Madigan’ın arkadaşı olan Batygin ise arkadaşının bu teorisinin yine de Dokuzuncu Gezegenin denklemden çıkarılmasının yaratacağı boşluğu doldurmayacağı düşüncesinde. Artık pek sabrı da kalmamış gibi; ‘’Elbette ki artık bir araç gönderip şu lanet şeyi bizzat bulmanın vakti’’.

Yale Üniversitesi astronomlarından Gregory Laughlin ise iki görüş arasındaki tansiyonu düşürmeye çalışıyor. Ona göre bir Dokuzuncu Gezegeni hiçbir zaman bulamasak bile Güneş Sistemimizin bu sınır bölgesi son derece sıradışı yapısıyla çok önemli keşiflere gebe.
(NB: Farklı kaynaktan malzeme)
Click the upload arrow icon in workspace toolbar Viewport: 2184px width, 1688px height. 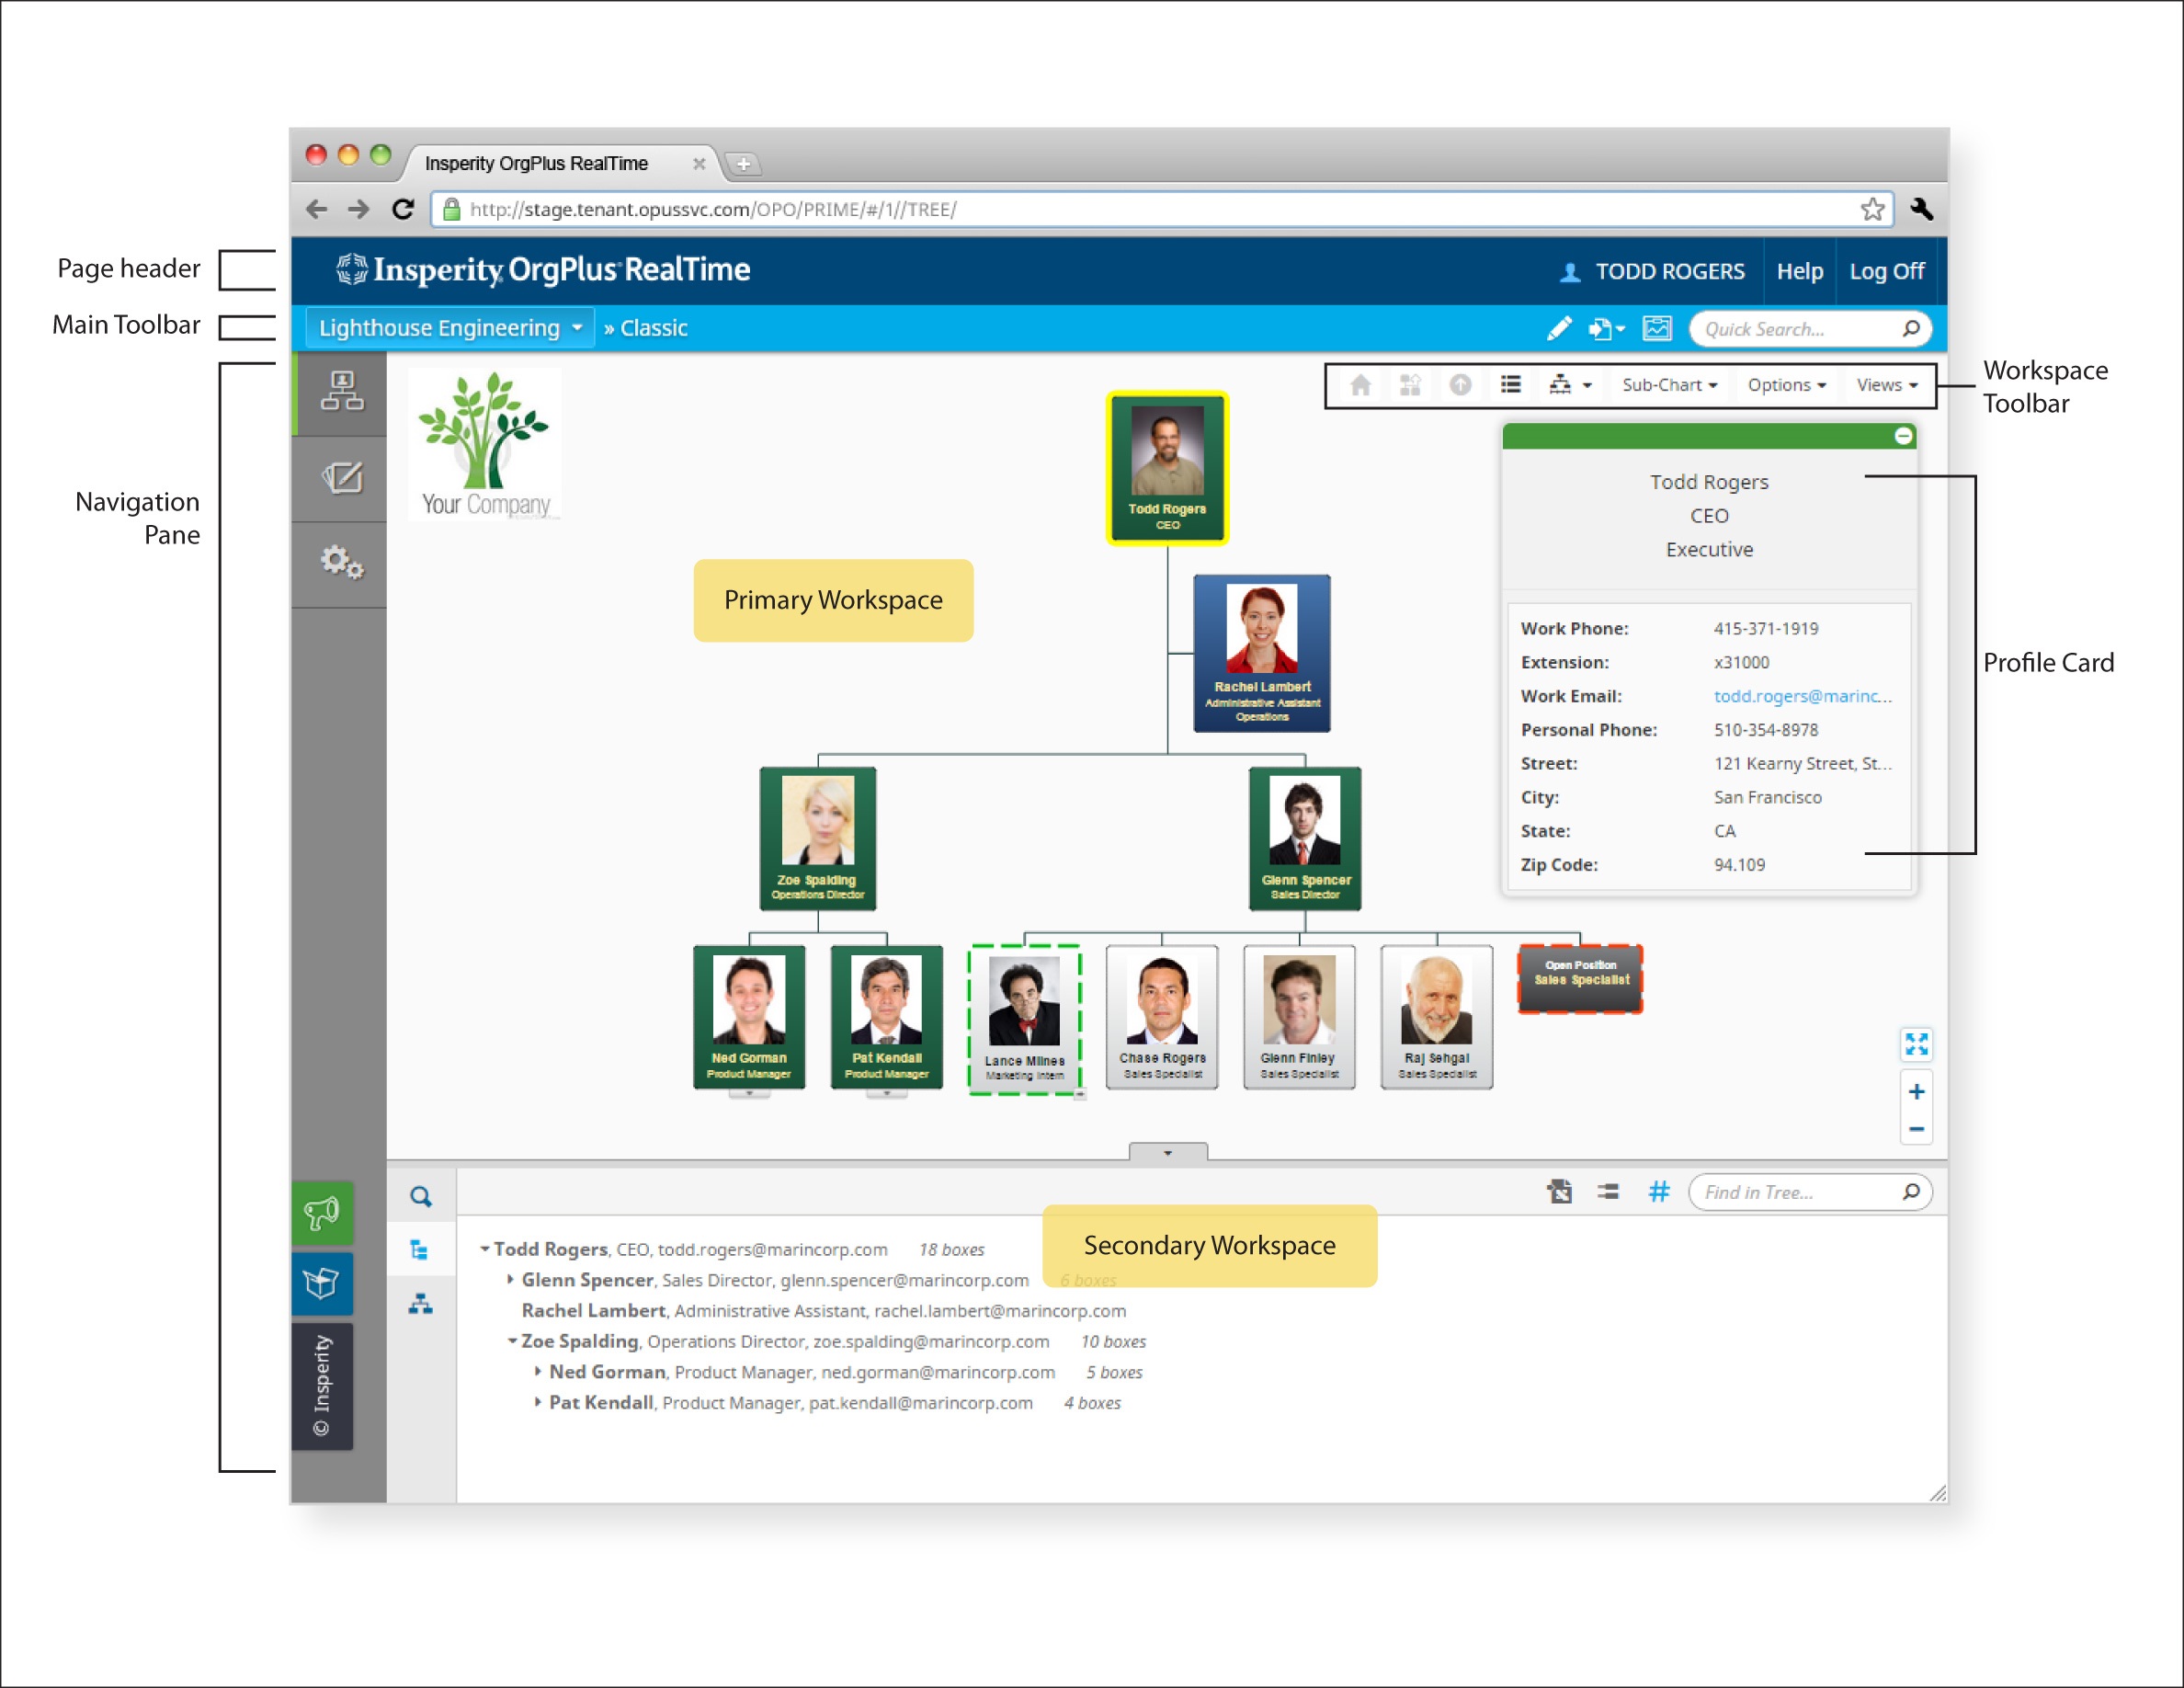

Çünkü bu sınır bölgesinde dönen buz ve kayalıklar, Güneş Sistemimizin doğuş anından arta kalanlar. Dolayısıyla onlara ne kadar yaklaşabilirsek, ne kadar tanırsak, Güneş Sistemimizin ve Evrenin doğuşu hakkındaki bilgimizde o derece artacak.
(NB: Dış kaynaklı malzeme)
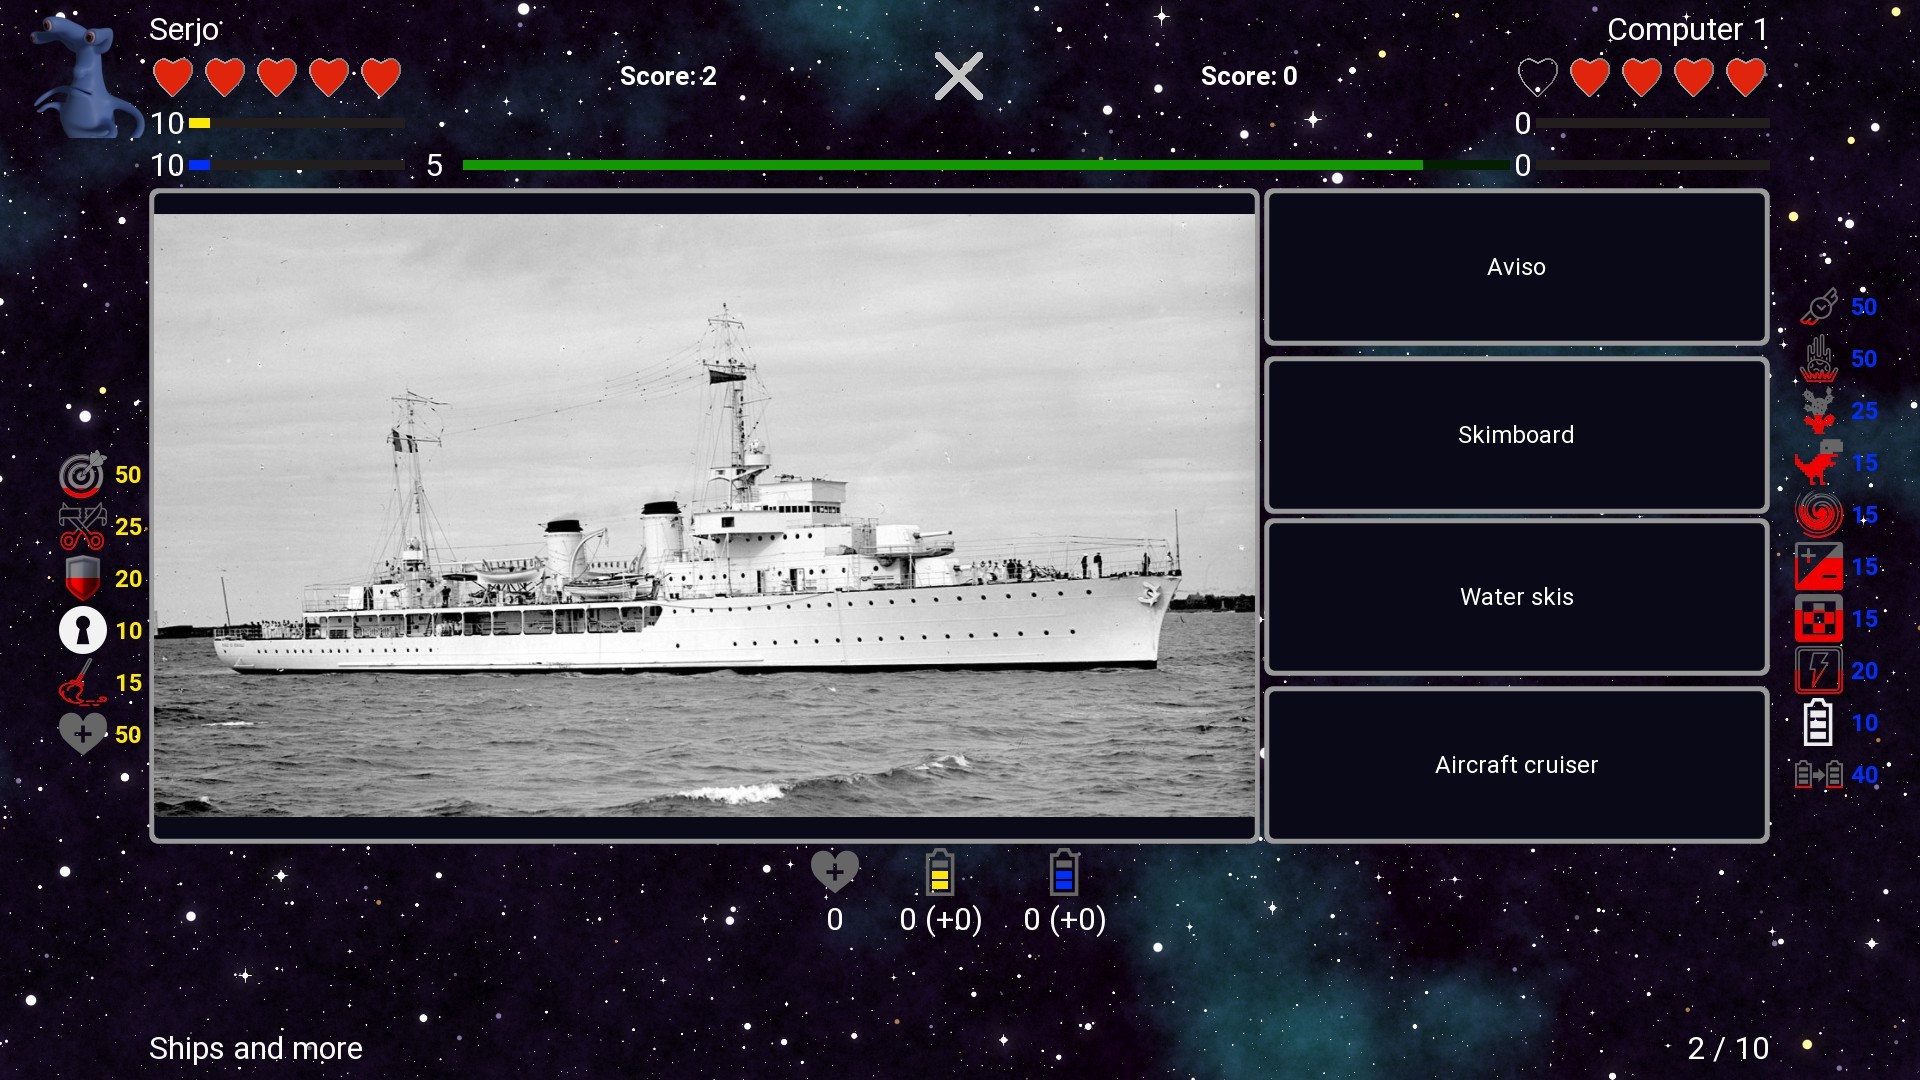
Task: Use the dartboard accuracy power-up
Action: pyautogui.click(x=83, y=474)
’O sınır boyundaki küçük cisimler şunu anlamamıza yardım edecek;   Güneş sistemimiz, neden galaksimizdeki diğer yıldız sistemlerinin ortalamasından çok farklı. İşte bu gerçek bir hikaye’’ diyor Laughlin ve ekliyor:

‘’Biz Güneş sistemi olarak oldukça tuhafız. Ve neden böylesine tuhaf olduğumuzu anlamak için en iyi ipucu, Güneş sistemimizin en uzak, en dokunulmamış bölgesindeki bu ilkel objelerin yapısında gizli’’.